Spór o ambasadorów. Sikorski: Modlę się o to

Spór o ambasadorów. Sikorski: Modlę się o to

Dodano: 
Radosław Sikorski, szef MSZ
Radosław Sikorski, szef MSZ Źródło: PAP / Albert Zawada
Modlę się o to, by prezydent powołał wskazanych kandydatów na ambasadorów – powiedział minister spraw zagranicznych Radosław Sikorski.

Prezydent Andrzej Duda oświadczył, że nie podpisze nominacji ambasadorskiej dla Ryszarda Schnepfa, którego ojciec był oficerem Ludowego Wojska Polskiego, a także dla Bogdana Klicha, byłego szefa MON, a obecnie senatora Platformy Obywatelskiej.
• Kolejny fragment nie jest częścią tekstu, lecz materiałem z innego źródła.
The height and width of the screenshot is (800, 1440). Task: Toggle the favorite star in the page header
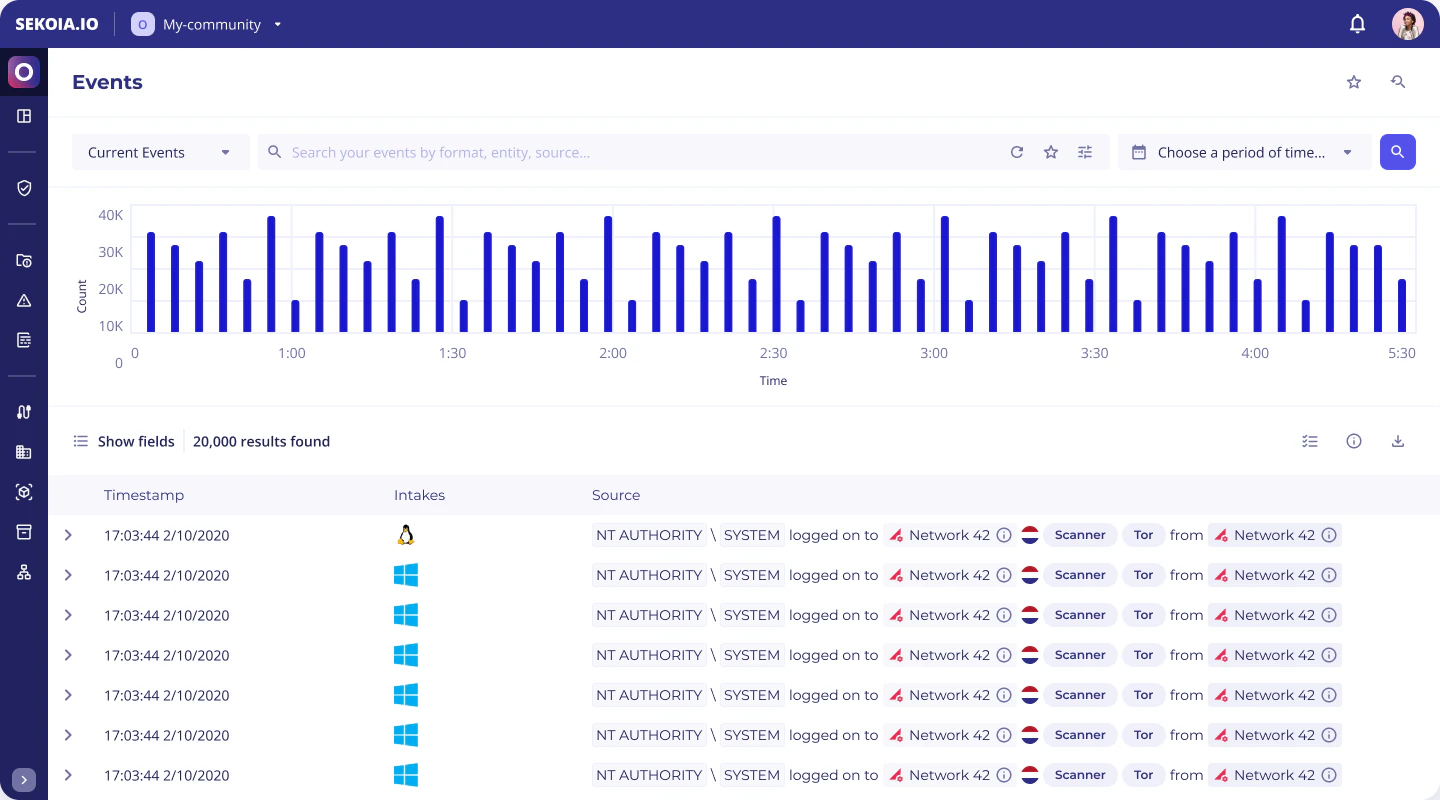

Według planów MSZ, Schnepf ma być ambasadorem RP we Włoszech, natomiast Klich – w Stanach Zjednoczonych.

Dyplomatyczna bitwa między Pałacem Prezydenckim a Kancelarią Premiera i Ministerstwem Spraw Zagranicznych zaczęła się w marcu, kiedy szef polskiej dyplomacji Radosław Sikorski podjął decyzję o zakończeniu misji przez ponad 50 ambasadorów oraz o wycofaniu kilkunastu kandydatur zgłoszonych do akceptacji przez poprzednie kierownictwo MSZ.

Konstytucja RP w artykule 39 stanowi, że ambasadora mianuje i odwołuje prezydent na wniosek ministra właściwego do spraw zagranicznych, zaakceptowany przez prezesa Rady Ministrów.
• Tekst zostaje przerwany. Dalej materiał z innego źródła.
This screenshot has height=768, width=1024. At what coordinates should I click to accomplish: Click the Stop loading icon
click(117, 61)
Sikorski: Prezydent chyba strajkuje

We wtorek w programie "Gość Wydarzeń" na antenie Polsat News Radosław Sikorski był pytany o konflikt o ambasadorów między resortem spraw zagranicznych a prezydentem Andrzejem Dudą.

– Modlę się o to, by prezydent powołał wskazanych kandydatów na ambasadorów. Wiem, że przygotowałem dla pana prezydenta profesjonalnych kandydatów. (...) Oni mają zgodę państwa przyjmującego i pozytywną rekomendację komisji spraw zagranicznych – powiedział szef MSZ. – Pan prezydent chyba strajkuje – ironizował.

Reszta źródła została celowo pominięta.